→ **Übungsaufgaben**:
A – Schreiben Sie aus dem Text über Bauvorhaben im Außenbereich den Abschnitt von „Wer privilegiert ist, hat“ bis einschließlich „den Wildwuchs verhindern.“ wörtlich ab.
B – Setzen Sie den Text über Bauvorhaben im Außenbereich im Anschluss an seinen letzten Satz fort.
=== Vorgegebener Text ===
Wer privilegiert ist, hat damit noch keinen Freifahrtschein. So muss beispielsweise der Landwirt nachweisen, dass sein Vorhaben seinem landwirtschaftlichen Betrieb „dient“, also auch ein „vernünftiger Landwirt“ unter Beachtung des Grundsatzes der größtmöglichen Schonung des Außenbereiches ein solches Vorhaben umsetzen würde, was regelmäßig durch Gutachten der Landwirtschaftskammer nachgewiesen werden muss. Auch müssen sich Windenergieanlagen grundsätzlich den Planvorbehalt entgegenhalten lassen. Sie können dort nicht im Außenbereich errichtet werden, wo durch Darstellungen im Flächennutzungsplan oder im Regionalplan eine Ausweisung derartiger Anlagen an anderer Stelle, nämlich den sogenannten Konzentrationszonen erfolgt ist. Das soll den Wildwuchs verhindern.
=== Datenauszug ===
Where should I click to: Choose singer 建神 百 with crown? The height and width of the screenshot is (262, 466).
===
=== Datenauszug ===
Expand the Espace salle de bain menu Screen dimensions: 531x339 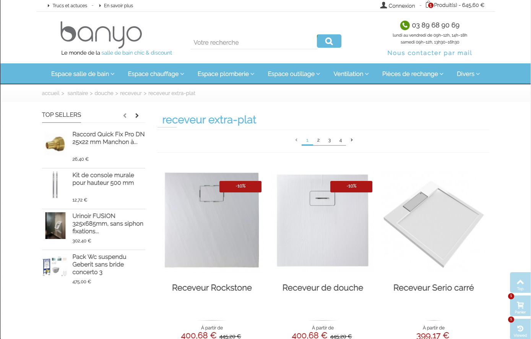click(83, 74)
===
→ **Lösungen**:
A –
Wer privilegiert ist, hat damit noch keinen Freifahrtschein. So muss beispielsweise der Landwirt nachweisen, dass sein Vorhaben seinem landwirtschaftlichen Betrieb „dient“, also auch ein „vernünftiger Landwirt“ unter Beachtung des Grundsatzes der größtmöglichen Schonung des Außenbereiches ein solches Vorhaben umsetzen würde, was regelmäßig durch Gutachten der Landwirtschaftskammer nachgewiesen werden muss. Auch müssen sich Windenergieanlagen grundsätzlich den Planvorbehalt entgegenhalten lassen. Sie können dort nicht im Außenbereich errichtet werden, wo durch Darstellungen im Flächennutzungsplan oder im Regionalplan eine Ausweisung derartiger Anlagen an anderer Stelle, nämlich den sogenannten Konzentrationszonen erfolgt ist. Das soll den Wildwuchs verhindern.

B –
Dies gilt noch wesentlich strenger für „sonstige“ Vorhaben im Außenbereich, die nicht privilegiert sind, aber im Einzelfall zugelassen werden können, wenn ihre Ausführung oder Benutzung öffentliche Belange nicht beeinträchtigt und die Erschließung gesichert ist. Ein solcher öffentlicher Belang ist bereits dann beeinträchtigt, wenn das Vorhaben den Darstellungen des Flächennutzungsplans der jeweiligen Gemeinde widerspricht oder schädliche Umwelteinwirkungen hervorrufen kann oder diesen durch einen nahegelegenen landwirtschaftlichen Betrieb ausgesetzt sein könnte.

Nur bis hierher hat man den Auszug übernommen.